Dear Tighter,
OH. MY. GOD. Let's start off by not dating men who make racist and misogynistic remarks all rolled into one, shall we? You are a sexual being with intricacies and feelings. It's one thing to appreciate and be excited by the cultural and physical differences a lover offers, it's another thing to play on them in a consensual setting, and it's another thing entirely to expect a person to pander to false racial stereotypes that mess with their self-image. Do not let this guy deprive you of the pleasure of getting "caught up in the act." Just so you know, you will find plenty of other lovers who appreciate a woman lost in the moment, and he will find his hand offers as many degrees of constriction as he requires.
Dear Mir-Oh!,
I went to my friend Michael McMaster, a body painter and special-effects designer in Toronto. Michael warns to stay away from anything you'd buy for painting professional canvases. "Some of the ingredients in professional paints are very toxic, like cadmium, and they are difficult to wash off, for obvious reasons."
He makes a few recommendations, Crayola paint for kids being one. "They've got vibrant colours, and they're completely non-toxic, the idea being that some kid is going to drink them to see if they can pee a rainbow. If they want something cheap and safe, they can try looking in a school supply store for those huge bottles of tempera paint they make for pre-schools. The colours aren't as bright, but they are safe as well."
Some caveats: Eye protection, "since even non-toxic paints shouldn't go in your eyes, especially red paints [make-up with red pigment is also not good around the eyes]. They could either wear swimmer's goggles or such, or, if they want to be romantic and frilly looking, tight-woven lace or netting worn like a blindfold is kind of see-through and should protect against spatters. Paint in the eye is no fun."

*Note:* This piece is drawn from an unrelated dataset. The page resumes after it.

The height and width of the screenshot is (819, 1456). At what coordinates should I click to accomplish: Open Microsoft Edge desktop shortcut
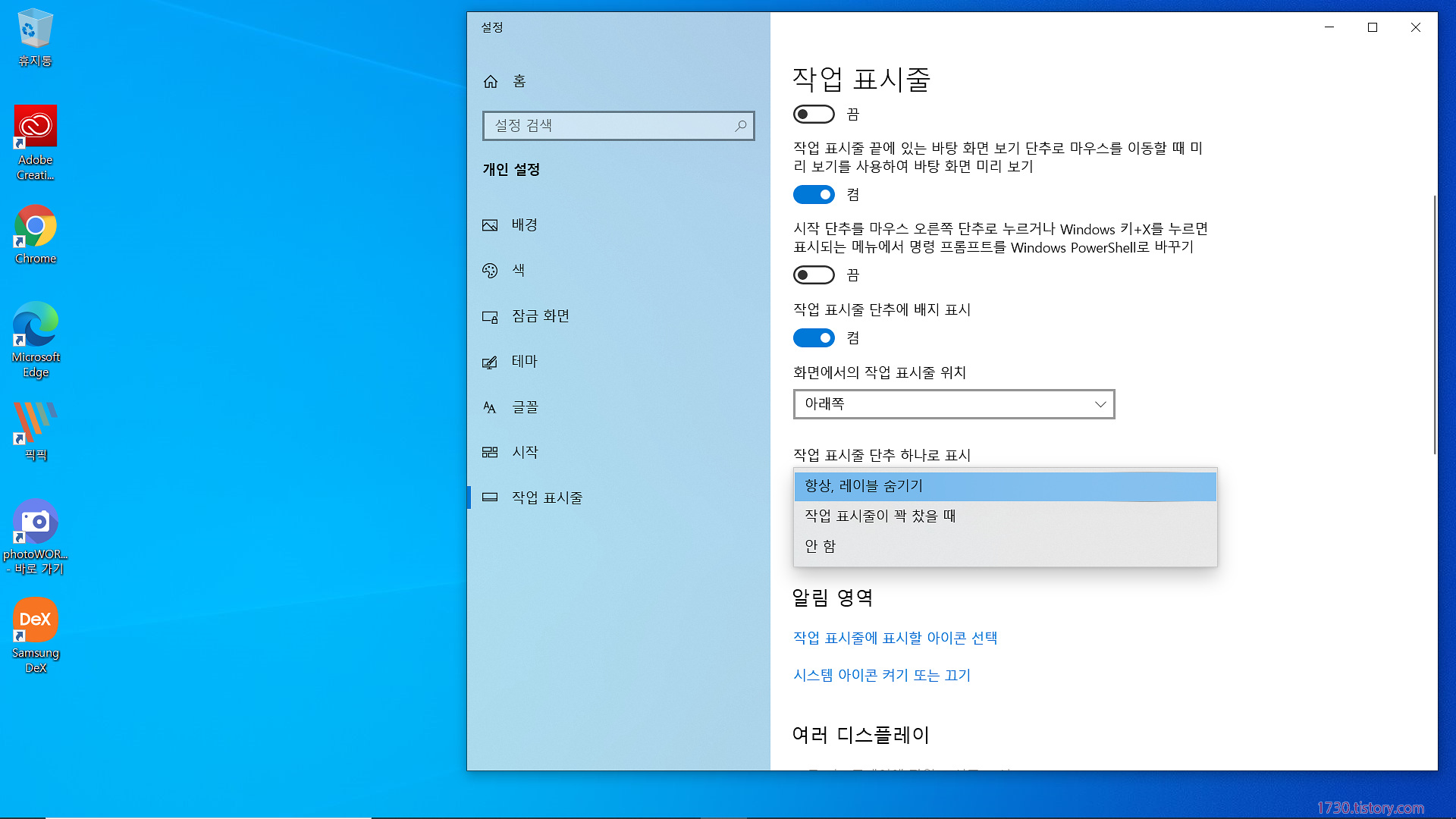point(35,325)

Though I usually warn women to stay away from commercial douches, we both think a mild vinegar douche afterwards may not be such a bad idea. "There's a small chance that paint left up there might throw off the flora and fauna a bit, though anything left behind will get flushed out naturally, making some interesting designs in the panties."
Michael suggests doing a patch test before to make sure the product doesn't irritate the mucous membranes. "A tiny dab between the labia minora and majora, and the base of the glans should tell you in a few minutes if either of them has a sensitivity." He also offers an edible alternative, though it may peel and get mouldy if you don't shellac it, since basically you're making pie filling without any sugar or fruit.
"It's possible to make a thin cornstarch gel with a touch of milk or soy milk for opacity, then use cake icing colour gel to get it the right colour. Cooks in a few minutes, and cornstarch is used by the medical industry because almost no one is allergic to it." The colour gels can be ordered here: www.kerekesequip.com/detail.asp?id=4416. This seems like the safest alternative to me.